Last updated: 21 Jun 2021

There are many possible outcomes of managing child protection and safeguarding concerns. Each case will need to be considered to assess the most suitable outcome. Possible outcomes include the following options:

Disciplinary process

Safeguarding concerns should be recognised within disciplinary procedures and steps should be taken to ensure the procedures meet the requirements of all those involved in managing safeguarding concerns – including young people who may be involved in a range of different ways.

The job descriptions for the chair and members of the disciplinary panel, at all levels, should reference safeguarding knowledge or experience.

Organisations may refer matters to the National Safeguarding Panel (NSP) which may, by written agreement or specific rule reference, sit in place of the disciplinary panel of the organisation. The NSP provides a model set of disciplinary rules for use in child safeguarding matters.


Mediation services can provide an effective method of resolving safeguarding disputes which arise as a result of misunderstandings in communication and relationships.

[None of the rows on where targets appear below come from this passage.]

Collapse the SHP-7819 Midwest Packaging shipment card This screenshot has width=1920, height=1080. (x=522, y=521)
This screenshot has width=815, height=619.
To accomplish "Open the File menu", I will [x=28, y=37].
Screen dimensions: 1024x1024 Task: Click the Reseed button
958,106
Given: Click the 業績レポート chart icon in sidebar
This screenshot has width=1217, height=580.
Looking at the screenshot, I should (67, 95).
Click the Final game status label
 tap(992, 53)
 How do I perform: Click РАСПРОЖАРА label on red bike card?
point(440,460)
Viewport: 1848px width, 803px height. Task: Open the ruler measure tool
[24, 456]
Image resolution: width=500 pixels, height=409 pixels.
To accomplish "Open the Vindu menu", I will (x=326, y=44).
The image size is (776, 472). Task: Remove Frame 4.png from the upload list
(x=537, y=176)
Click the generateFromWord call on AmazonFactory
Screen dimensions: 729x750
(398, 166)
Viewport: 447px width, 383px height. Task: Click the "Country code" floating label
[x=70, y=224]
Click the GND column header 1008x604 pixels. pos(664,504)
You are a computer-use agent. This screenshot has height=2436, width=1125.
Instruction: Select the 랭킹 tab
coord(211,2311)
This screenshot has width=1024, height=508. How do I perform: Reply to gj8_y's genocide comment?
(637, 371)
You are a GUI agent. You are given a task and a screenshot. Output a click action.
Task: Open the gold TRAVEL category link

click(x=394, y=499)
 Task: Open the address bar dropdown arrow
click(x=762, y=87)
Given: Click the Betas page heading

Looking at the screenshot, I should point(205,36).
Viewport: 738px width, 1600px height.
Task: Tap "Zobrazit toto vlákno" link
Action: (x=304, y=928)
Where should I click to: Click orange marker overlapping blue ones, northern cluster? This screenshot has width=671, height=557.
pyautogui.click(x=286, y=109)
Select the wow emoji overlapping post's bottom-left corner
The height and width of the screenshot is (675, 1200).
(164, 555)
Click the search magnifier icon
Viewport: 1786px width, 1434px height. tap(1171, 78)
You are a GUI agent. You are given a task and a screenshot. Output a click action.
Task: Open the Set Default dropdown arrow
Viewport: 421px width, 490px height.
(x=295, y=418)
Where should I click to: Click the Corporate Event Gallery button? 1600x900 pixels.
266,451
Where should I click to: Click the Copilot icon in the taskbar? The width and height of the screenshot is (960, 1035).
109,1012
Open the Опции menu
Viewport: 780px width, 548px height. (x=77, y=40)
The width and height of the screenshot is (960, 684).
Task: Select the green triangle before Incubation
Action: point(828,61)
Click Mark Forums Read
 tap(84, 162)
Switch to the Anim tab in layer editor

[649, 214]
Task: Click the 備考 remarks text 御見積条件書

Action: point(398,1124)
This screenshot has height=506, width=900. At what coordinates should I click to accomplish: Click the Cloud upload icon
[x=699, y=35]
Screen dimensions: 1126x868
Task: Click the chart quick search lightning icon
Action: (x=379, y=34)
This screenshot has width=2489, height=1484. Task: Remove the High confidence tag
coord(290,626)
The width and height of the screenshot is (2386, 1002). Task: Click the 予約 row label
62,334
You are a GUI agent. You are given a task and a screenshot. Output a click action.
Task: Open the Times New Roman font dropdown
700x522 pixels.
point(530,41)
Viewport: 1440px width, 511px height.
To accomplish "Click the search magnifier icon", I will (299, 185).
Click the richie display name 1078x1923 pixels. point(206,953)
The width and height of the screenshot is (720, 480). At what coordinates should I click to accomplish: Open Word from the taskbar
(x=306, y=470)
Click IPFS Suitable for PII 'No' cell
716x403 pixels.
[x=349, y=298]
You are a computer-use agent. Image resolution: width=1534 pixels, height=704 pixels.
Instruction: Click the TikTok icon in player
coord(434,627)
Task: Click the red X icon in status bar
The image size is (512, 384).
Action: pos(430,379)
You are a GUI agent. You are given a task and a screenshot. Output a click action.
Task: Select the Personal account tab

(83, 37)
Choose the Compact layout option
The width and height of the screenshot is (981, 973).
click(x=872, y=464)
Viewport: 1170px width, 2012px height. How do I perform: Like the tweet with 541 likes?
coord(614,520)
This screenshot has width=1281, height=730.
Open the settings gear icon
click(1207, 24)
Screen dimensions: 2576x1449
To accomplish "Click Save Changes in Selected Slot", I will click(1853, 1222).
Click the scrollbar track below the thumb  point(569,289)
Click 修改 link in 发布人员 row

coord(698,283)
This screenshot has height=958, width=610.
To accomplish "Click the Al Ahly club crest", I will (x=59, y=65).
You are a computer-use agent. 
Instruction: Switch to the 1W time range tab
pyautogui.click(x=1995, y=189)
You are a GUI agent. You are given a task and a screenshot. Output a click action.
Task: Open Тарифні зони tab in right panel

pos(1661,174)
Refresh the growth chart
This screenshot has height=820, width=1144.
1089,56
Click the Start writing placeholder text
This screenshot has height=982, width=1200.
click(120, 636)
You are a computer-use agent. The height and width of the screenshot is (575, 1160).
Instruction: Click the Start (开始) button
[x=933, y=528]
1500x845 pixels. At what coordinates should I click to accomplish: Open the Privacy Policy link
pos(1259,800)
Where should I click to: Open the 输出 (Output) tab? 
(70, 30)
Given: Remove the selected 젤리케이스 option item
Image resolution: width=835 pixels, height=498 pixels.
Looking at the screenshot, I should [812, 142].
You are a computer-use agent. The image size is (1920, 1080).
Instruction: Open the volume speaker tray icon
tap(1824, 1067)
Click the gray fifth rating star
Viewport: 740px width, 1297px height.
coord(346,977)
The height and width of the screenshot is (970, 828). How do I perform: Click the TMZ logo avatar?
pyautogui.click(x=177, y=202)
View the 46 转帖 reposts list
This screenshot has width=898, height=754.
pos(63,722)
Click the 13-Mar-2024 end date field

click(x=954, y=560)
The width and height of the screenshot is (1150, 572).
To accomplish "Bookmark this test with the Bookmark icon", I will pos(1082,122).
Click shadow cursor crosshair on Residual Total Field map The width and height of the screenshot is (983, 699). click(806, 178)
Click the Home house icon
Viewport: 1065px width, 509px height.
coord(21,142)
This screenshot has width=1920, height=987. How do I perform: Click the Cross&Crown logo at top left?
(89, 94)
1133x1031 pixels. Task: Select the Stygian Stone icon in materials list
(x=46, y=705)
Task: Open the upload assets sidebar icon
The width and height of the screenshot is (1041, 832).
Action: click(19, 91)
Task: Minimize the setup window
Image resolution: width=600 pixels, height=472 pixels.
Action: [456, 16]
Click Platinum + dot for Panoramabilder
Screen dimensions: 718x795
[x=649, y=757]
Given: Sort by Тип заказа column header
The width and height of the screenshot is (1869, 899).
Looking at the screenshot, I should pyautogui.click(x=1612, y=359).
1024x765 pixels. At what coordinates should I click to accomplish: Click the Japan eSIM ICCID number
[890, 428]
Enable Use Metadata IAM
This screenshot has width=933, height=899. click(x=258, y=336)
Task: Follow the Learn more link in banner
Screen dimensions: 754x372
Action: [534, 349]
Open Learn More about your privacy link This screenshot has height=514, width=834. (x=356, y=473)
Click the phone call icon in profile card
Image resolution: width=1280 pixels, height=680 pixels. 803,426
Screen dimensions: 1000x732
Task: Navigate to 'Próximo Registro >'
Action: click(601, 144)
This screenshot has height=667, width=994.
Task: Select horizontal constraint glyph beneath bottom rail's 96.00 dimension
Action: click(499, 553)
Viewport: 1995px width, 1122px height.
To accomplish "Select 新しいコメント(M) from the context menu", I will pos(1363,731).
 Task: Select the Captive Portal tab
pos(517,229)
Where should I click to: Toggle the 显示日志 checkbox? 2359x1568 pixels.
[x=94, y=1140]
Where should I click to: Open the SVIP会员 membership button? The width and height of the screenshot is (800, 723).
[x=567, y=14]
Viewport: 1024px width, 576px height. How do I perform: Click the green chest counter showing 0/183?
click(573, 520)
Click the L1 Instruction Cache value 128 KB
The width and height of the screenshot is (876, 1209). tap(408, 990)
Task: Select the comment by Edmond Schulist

These types of situations do not lend themselves to the more formal or lengthy approach designed to manage complex or serious safeguarding concerns and cases.

A neutral mediator is appointed to facilitate the process and to assist the parties to reach a settlement agreement. In cases where settlement is not reached or turns out to be inappropriate, the parties can return to a more formal process.

Education and training

Some individuals would benefit from additional training and awareness raising to remind them of their safeguarding responsibilities and code of conduct.

Occasionally an individual is asked to attend a safeguarding course, or have individual tutoring on a specific aspect of safeguarding.

Alternatively, a mentor could be allocated to support and educate an individual.

It is important to consider how training, as an outcome of a concern, will be communicated to the individual concerned and to any tutor, and how the impact of the training will be assessed.


Allocating someone to monitor an individual is another way to address and continue to assess concerns. This may be built in as a way to assess the outcome of training, or when someone returns from suspension.

It is essential for this arrangement to be communicated to the individual concerned and the person monitoring them, as well as building in robust procedures for reporting concerns. The length of the monitoring arrangement should be fixed with a review built in.

Ongoing risk management

It should be recognised that safeguarding matters do not follow a neat pattern and often cases that have been dealt with need ongoing risk-management support.

For example, a disciplinary panel or tribunal may impose sanctions ranging from a suspension, restriction of activities, training, to mentoring or monitoring of behaviour, which need to be implemented by the sport and further risk managed.